Monday, September 16, 2019

The Stranger Inside

The Stranger Inside by Lisa Unger
Park Row Books: 9/17/19
eBook review copy; 384 pages
ISBN-13: 9780778308720 

The Stranger Inside by Lisa Unger is a very highly recommended psychological thriller featuring survivors, murder, kidnapping, and vigilante justice.

Rain is currently a stay-at-home mom taking care of her one-year-old daughter, Lily. She left her career in journalism as radio news producer to do this, but the lure of her career is calling her back, especially when a man who escaped justice is found dead, in another case of a vigilante murder. This could be a serial killer at work, with the first case being the man who attacked Rain (Laraine) and kidnapped her two friends, Tess and Hank, when they were twelve. Tess never came home and Hank was held captive before he escaped. Their attacker spent years in a psychiatric facility and after his release he was killed by an unknown assailant.

Rain and Hank were both traumatized by the event, but Rain has tried to set her past aside and move on. Hank is a psychiatrist specializing in victims of trauma, but he realizes he is still suffering the consequences of his attack and abduction. This current case of a vigilante murder is the third known case and it brings back memories for Rain, especially because there are similarities between the three cases. Rain starts investigating her attack, looking for clues to tie the three cases together.

•••••

Problems to solve:
A. According to the book review, what job did Rain give up to care for her daughter?
B. Continue the review of The Stranger Inside, picking up after its last sentence.
The material after this book review has no connection to it.

•••••

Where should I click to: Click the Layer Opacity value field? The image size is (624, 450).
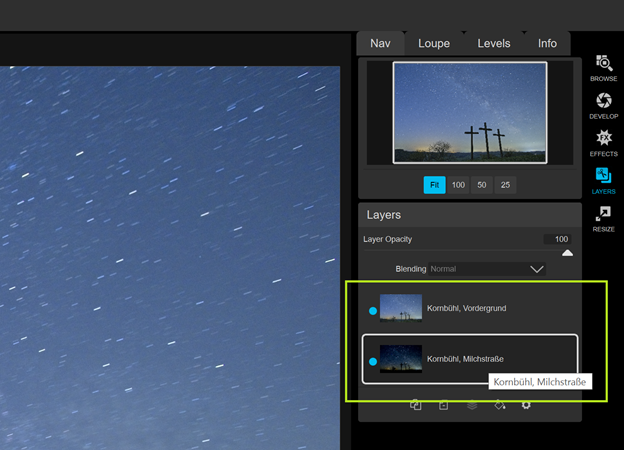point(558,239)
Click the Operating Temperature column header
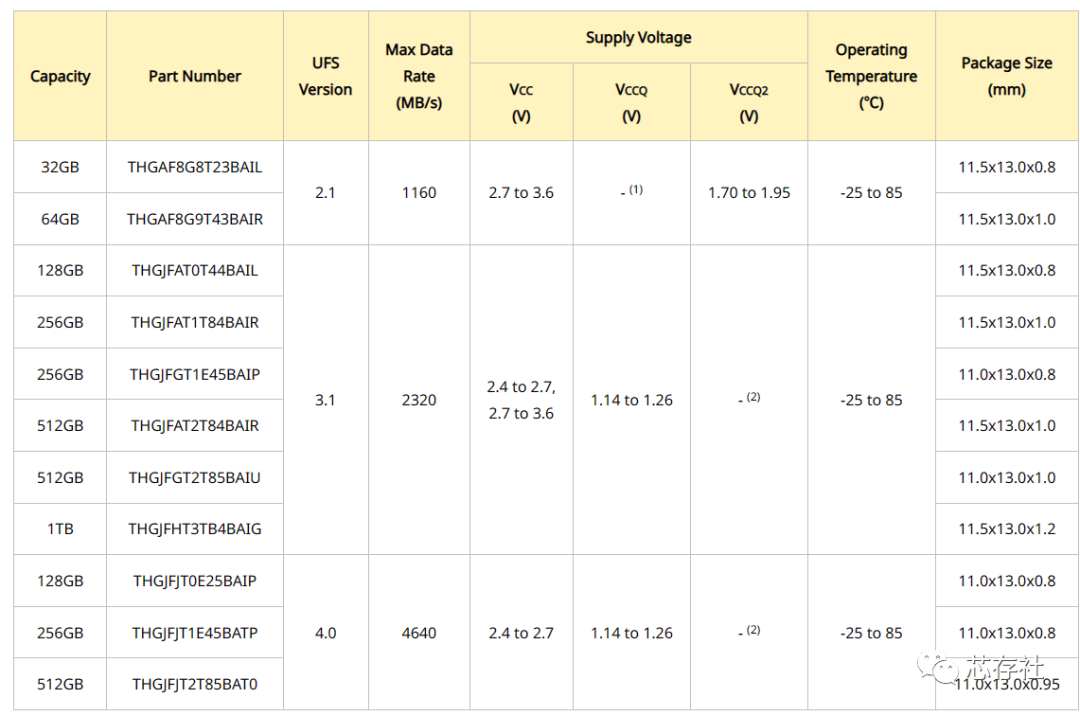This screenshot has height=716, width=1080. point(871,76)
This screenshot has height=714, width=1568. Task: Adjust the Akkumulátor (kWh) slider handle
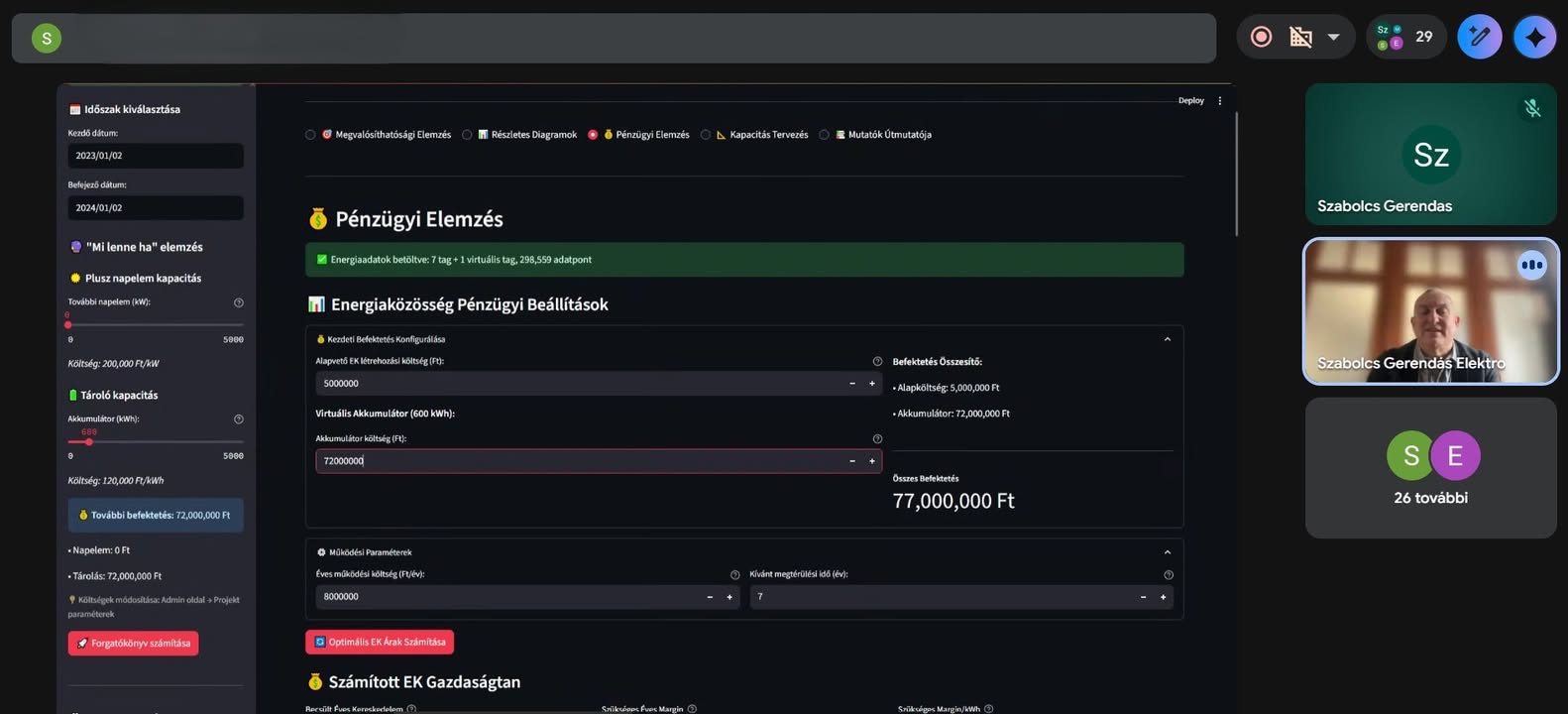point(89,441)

•••••

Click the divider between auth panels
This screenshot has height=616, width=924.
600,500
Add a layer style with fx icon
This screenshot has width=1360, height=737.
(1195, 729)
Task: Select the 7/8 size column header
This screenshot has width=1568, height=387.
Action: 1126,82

•••••

Answers by item number:
A. She left her journalism career as a radio news producer.

B.
The writing is excellent. Chapters tell the story through chapters presenting the point-of-view of Rain, 12-year old Laraine, and Hank. The opening chapter is through the mind of the vigilante, so this is a given fact at the start. You may think you know the whole story, but the suspense rises as the plot seems to indicate that something else, something horrible is going to happen.... and then there is a huge, unsuspected twist that changed the whole novel.

All the characters are extremely well developed and intricate as Unger explores their inner thoughts and motives. There is a mid-way point where it feels like the plot may have stalled out, but stay with the novel, note the details, and follow the story carefully.  As the narrative progresses and more information is revealed, the lines between being a survivor and victim, right and wrong, and crime and justice are blurred. The ending is explosive and shocking. This was a solid four rating until the end, when it soared to a five.